* WHAT YOU ARE ASKED TO DO:
Produce a word-for-word copy of the data below.

Start of RECORDS FOR THIS EXERCISE

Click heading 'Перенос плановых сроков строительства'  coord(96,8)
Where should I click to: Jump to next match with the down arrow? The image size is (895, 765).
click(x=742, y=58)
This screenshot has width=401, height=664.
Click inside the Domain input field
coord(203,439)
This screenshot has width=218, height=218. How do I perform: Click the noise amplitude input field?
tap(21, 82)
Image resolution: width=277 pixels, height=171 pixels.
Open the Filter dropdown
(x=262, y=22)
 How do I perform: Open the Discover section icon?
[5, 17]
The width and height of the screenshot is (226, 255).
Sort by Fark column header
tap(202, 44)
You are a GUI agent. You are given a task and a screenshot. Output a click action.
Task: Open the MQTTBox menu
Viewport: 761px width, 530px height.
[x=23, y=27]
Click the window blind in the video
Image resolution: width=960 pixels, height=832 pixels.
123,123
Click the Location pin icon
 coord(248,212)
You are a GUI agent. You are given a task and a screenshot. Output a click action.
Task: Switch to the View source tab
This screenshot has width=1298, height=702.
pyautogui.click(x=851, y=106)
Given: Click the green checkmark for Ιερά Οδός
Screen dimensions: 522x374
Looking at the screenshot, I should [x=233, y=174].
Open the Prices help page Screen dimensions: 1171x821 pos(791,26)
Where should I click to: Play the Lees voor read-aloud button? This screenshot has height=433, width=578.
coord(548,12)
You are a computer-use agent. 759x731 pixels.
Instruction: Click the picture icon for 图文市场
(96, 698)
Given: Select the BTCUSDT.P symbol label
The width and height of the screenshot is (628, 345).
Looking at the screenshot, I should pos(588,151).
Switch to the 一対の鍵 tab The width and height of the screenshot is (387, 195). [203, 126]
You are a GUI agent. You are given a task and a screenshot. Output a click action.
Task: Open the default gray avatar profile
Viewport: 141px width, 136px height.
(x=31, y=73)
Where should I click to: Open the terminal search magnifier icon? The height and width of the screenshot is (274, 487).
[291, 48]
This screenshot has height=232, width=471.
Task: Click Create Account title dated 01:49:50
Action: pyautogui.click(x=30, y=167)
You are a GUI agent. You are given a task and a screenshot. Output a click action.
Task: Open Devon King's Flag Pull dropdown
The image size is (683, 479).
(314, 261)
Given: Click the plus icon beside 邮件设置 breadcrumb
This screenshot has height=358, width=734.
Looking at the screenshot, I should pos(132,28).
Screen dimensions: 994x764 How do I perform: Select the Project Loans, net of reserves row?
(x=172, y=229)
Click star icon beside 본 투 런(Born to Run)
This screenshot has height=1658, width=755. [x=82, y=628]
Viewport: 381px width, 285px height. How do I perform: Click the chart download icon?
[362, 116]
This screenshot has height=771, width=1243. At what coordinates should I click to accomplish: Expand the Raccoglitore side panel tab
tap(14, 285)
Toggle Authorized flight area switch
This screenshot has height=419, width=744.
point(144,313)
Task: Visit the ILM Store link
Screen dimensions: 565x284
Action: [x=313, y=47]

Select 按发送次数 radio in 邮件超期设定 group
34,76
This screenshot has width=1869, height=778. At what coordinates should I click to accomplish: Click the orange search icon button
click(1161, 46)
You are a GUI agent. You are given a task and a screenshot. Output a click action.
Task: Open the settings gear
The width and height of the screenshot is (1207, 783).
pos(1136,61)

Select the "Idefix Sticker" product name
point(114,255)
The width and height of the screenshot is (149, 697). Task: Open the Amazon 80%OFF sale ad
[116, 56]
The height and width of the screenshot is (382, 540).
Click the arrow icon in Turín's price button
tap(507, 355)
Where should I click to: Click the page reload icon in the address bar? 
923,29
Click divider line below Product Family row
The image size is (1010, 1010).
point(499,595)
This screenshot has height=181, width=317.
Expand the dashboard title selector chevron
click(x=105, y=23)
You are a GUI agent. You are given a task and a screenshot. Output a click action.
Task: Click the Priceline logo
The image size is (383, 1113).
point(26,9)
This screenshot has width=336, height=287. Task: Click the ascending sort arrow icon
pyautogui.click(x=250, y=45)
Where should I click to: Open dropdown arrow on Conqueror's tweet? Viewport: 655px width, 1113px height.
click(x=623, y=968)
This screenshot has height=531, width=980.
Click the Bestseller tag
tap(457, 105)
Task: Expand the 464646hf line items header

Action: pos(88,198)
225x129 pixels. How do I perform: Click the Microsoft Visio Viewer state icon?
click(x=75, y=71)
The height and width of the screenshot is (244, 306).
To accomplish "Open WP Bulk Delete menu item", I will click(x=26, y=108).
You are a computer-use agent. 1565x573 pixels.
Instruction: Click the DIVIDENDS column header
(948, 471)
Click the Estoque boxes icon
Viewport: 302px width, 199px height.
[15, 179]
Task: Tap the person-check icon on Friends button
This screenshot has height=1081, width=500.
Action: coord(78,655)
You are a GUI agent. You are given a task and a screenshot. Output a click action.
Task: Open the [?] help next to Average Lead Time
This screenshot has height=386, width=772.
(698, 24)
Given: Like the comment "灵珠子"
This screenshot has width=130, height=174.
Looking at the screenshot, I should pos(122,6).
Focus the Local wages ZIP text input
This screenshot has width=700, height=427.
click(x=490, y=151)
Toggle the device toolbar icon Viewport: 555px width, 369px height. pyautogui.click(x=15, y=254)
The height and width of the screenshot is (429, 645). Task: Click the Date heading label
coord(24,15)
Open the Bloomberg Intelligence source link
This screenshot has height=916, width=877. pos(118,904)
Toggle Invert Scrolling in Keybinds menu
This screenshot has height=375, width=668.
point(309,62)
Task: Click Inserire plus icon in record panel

End of RECORDS FOR THIS EXERCISE

* SOLVED PROBLEM:
Click heading 'Перенос плановых сроков строительства'  coord(96,8)
Where should I click to: Jump to next match with the down arrow? The image size is (895, 765).
click(x=742, y=58)
This screenshot has width=401, height=664.
Click inside the Domain input field
coord(203,439)
This screenshot has width=218, height=218. How do I perform: Click the noise amplitude input field?
tap(21, 82)
Image resolution: width=277 pixels, height=171 pixels.
Open the Filter dropdown
(x=262, y=22)
 How do I perform: Open the Discover section icon?
[5, 17]
The width and height of the screenshot is (226, 255).
Sort by Fark column header
tap(202, 44)
You are a GUI agent. You are given a task and a screenshot. Output a click action.
Task: Open the MQTTBox menu
Viewport: 761px width, 530px height.
[x=23, y=27]
Click the window blind in the video
Image resolution: width=960 pixels, height=832 pixels.
123,123
Click the Location pin icon
 coord(248,212)
You are a GUI agent. You are given a task and a screenshot. Output a click action.
Task: Switch to the View source tab
This screenshot has width=1298, height=702.
pyautogui.click(x=851, y=106)
Given: Click the green checkmark for Ιερά Οδός
Screen dimensions: 522x374
Looking at the screenshot, I should [x=233, y=174].
Open the Prices help page Screen dimensions: 1171x821 pos(791,26)
Where should I click to: Play the Lees voor read-aloud button? This screenshot has height=433, width=578.
coord(548,12)
You are a computer-use agent. 759x731 pixels.
Instruction: Click the picture icon for 图文市场
(96, 698)
Given: Select the BTCUSDT.P symbol label
The width and height of the screenshot is (628, 345).
Looking at the screenshot, I should pos(588,151).
Switch to the 一対の鍵 tab The width and height of the screenshot is (387, 195). [203, 126]
You are a GUI agent. You are given a task and a screenshot. Output a click action.
Task: Open the default gray avatar profile
Viewport: 141px width, 136px height.
(x=31, y=73)
Where should I click to: Open the terminal search magnifier icon? The height and width of the screenshot is (274, 487).
[291, 48]
This screenshot has height=232, width=471.
Task: Click Create Account title dated 01:49:50
Action: pyautogui.click(x=30, y=167)
You are a GUI agent. You are given a task and a screenshot. Output a click action.
Task: Open Devon King's Flag Pull dropdown
The image size is (683, 479).
(314, 261)
Given: Click the plus icon beside 邮件设置 breadcrumb
This screenshot has height=358, width=734.
Looking at the screenshot, I should pos(132,28).
Screen dimensions: 994x764 How do I perform: Select the Project Loans, net of reserves row?
(x=172, y=229)
Click star icon beside 본 투 런(Born to Run)
This screenshot has height=1658, width=755. [x=82, y=628]
Viewport: 381px width, 285px height. How do I perform: Click the chart download icon?
[362, 116]
This screenshot has height=771, width=1243. At what coordinates should I click to accomplish: Expand the Raccoglitore side panel tab
tap(14, 285)
Toggle Authorized flight area switch
This screenshot has height=419, width=744.
point(144,313)
Task: Visit the ILM Store link
Screen dimensions: 565x284
Action: [x=313, y=47]

Select 按发送次数 radio in 邮件超期设定 group
34,76
This screenshot has width=1869, height=778. At what coordinates should I click to accomplish: Click the orange search icon button
click(1161, 46)
You are a GUI agent. You are given a task and a screenshot. Output a click action.
Task: Open the settings gear
The width and height of the screenshot is (1207, 783).
pos(1136,61)

Select the "Idefix Sticker" product name
point(114,255)
The width and height of the screenshot is (149, 697). Task: Open the Amazon 80%OFF sale ad
[116, 56]
The height and width of the screenshot is (382, 540).
Click the arrow icon in Turín's price button
tap(507, 355)
Where should I click to: Click the page reload icon in the address bar? 
923,29
Click divider line below Product Family row
The image size is (1010, 1010).
point(499,595)
This screenshot has height=181, width=317.
Expand the dashboard title selector chevron
click(x=105, y=23)
You are a GUI agent. You are given a task and a screenshot. Output a click action.
Task: Click the Priceline logo
The image size is (383, 1113).
point(26,9)
This screenshot has width=336, height=287. Task: Click the ascending sort arrow icon
pyautogui.click(x=250, y=45)
Where should I click to: Open dropdown arrow on Conqueror's tweet? Viewport: 655px width, 1113px height.
click(x=623, y=968)
This screenshot has height=531, width=980.
Click the Bestseller tag
tap(457, 105)
Task: Expand the 464646hf line items header

Action: pos(88,198)
225x129 pixels. How do I perform: Click the Microsoft Visio Viewer state icon?
click(x=75, y=71)
The height and width of the screenshot is (244, 306).
To accomplish "Open WP Bulk Delete menu item", I will click(x=26, y=108).
You are a computer-use agent. 1565x573 pixels.
Instruction: Click the DIVIDENDS column header
(948, 471)
Click the Estoque boxes icon
Viewport: 302px width, 199px height.
[15, 179]
Task: Tap the person-check icon on Friends button
This screenshot has height=1081, width=500.
Action: coord(78,655)
You are a GUI agent. You are given a task and a screenshot. Output a click action.
Task: Open the [?] help next to Average Lead Time
This screenshot has height=386, width=772.
(698, 24)
Given: Like the comment "灵珠子"
This screenshot has width=130, height=174.
Looking at the screenshot, I should pos(122,6).
Focus the Local wages ZIP text input
This screenshot has width=700, height=427.
click(x=490, y=151)
Toggle the device toolbar icon Viewport: 555px width, 369px height. pyautogui.click(x=15, y=254)
The height and width of the screenshot is (429, 645). Task: Click the Date heading label
coord(24,15)
Open the Bloomberg Intelligence source link
This screenshot has height=916, width=877. pos(118,904)
Toggle Invert Scrolling in Keybinds menu
This screenshot has height=375, width=668.
point(309,62)
Task: Click Inserire plus icon in record panel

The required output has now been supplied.